Working data
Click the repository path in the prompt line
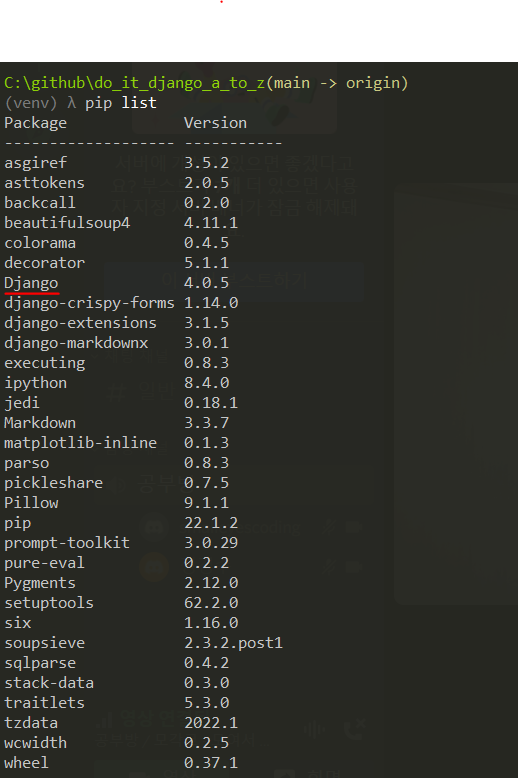The image size is (518, 778). [x=134, y=83]
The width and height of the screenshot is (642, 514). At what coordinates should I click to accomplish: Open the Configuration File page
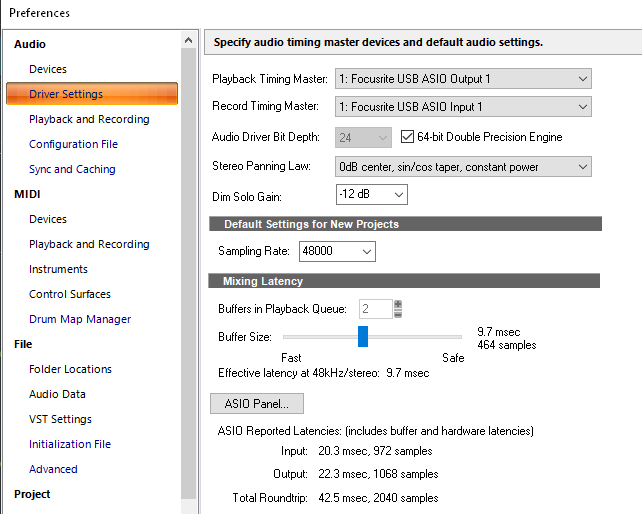click(73, 144)
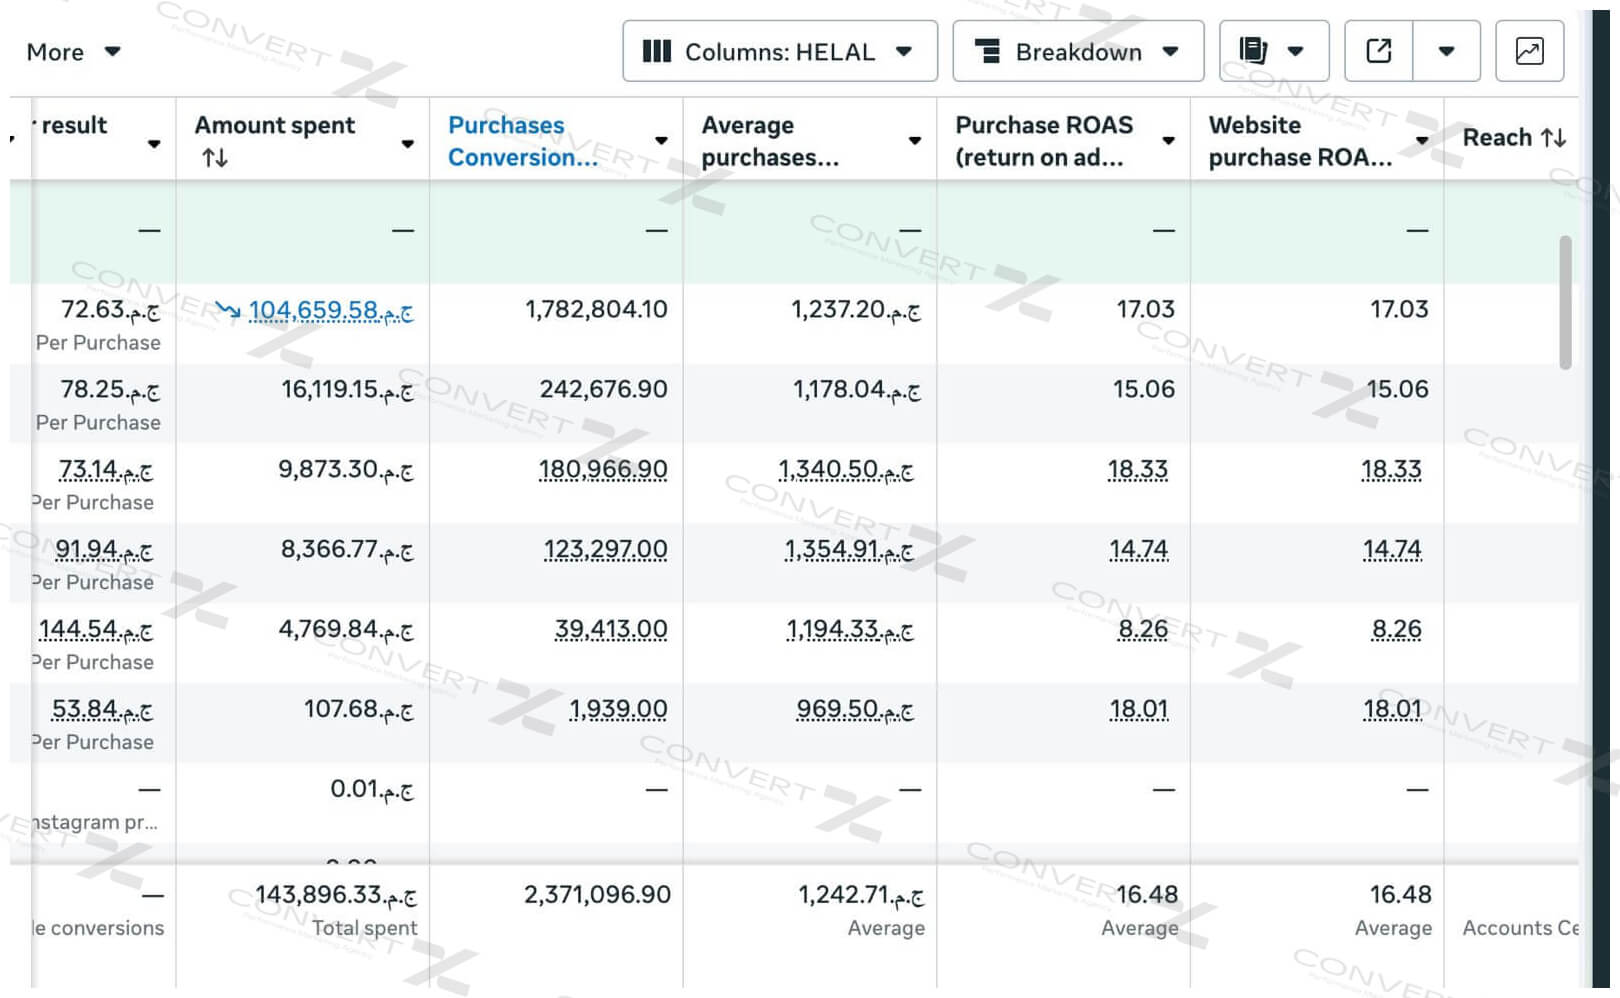Open the Columns: HELAL dropdown
Image resolution: width=1620 pixels, height=998 pixels.
point(779,52)
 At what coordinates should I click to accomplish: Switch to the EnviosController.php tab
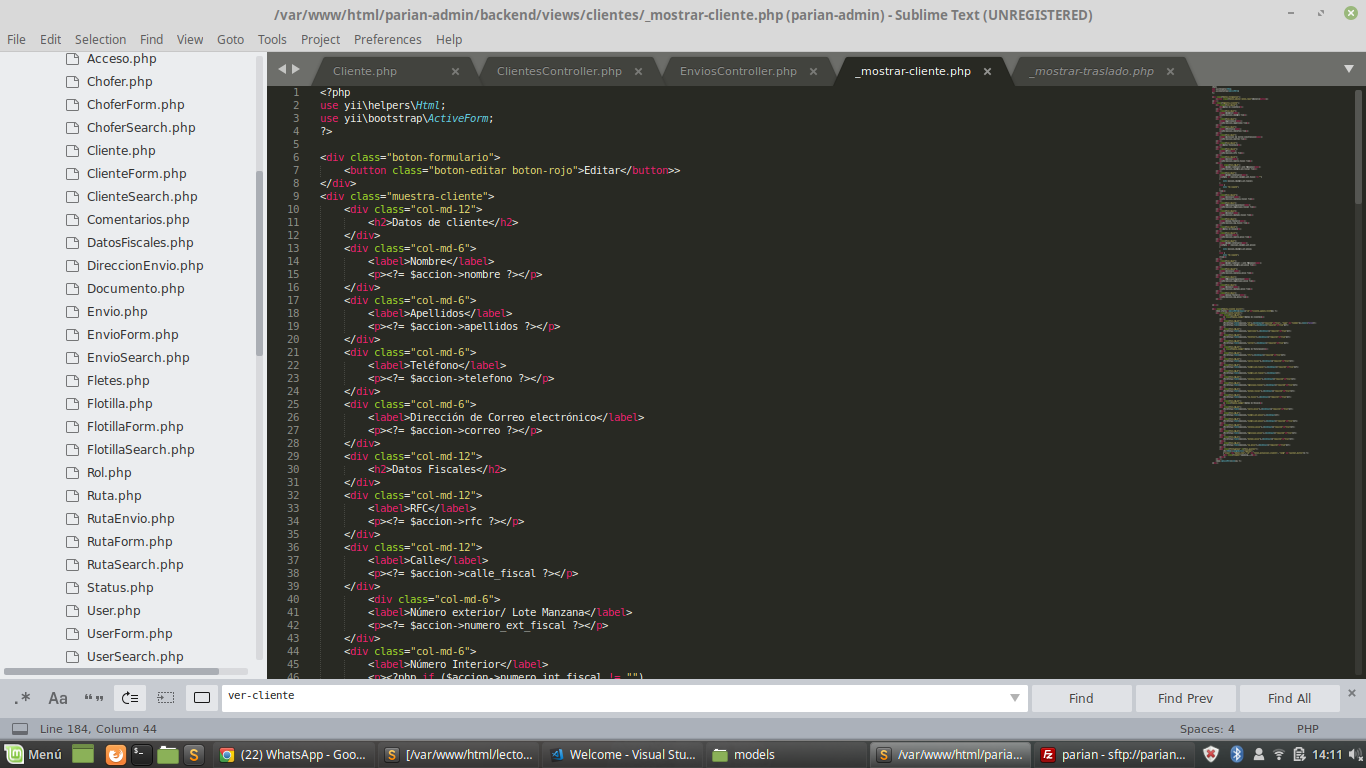(738, 71)
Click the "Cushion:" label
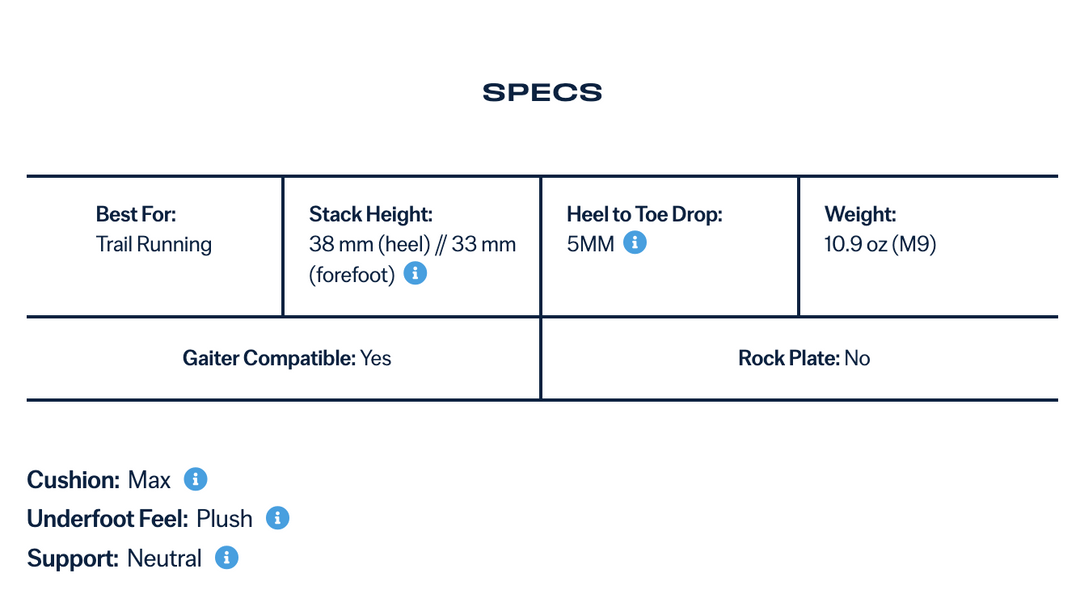 pos(73,480)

Instructions for the task
Copy exactly, and copy nothing else: the lines from the one containing "The width and" through the end of the data, both ends included, with pictures left out.

Answer below
The width and height of the screenshot is (642, 514). At what coordinates should I click to accomplish: Open the Configuration File page
click(73, 144)
Open the Columns: HELAL dropdown
Image resolution: width=1620 pixels, height=998 pixels.
point(779,52)
 At what coordinates should I click to accomplish: Switch to the EnviosController.php tab
(738, 71)
Click the "Cushion:" label
 pos(73,480)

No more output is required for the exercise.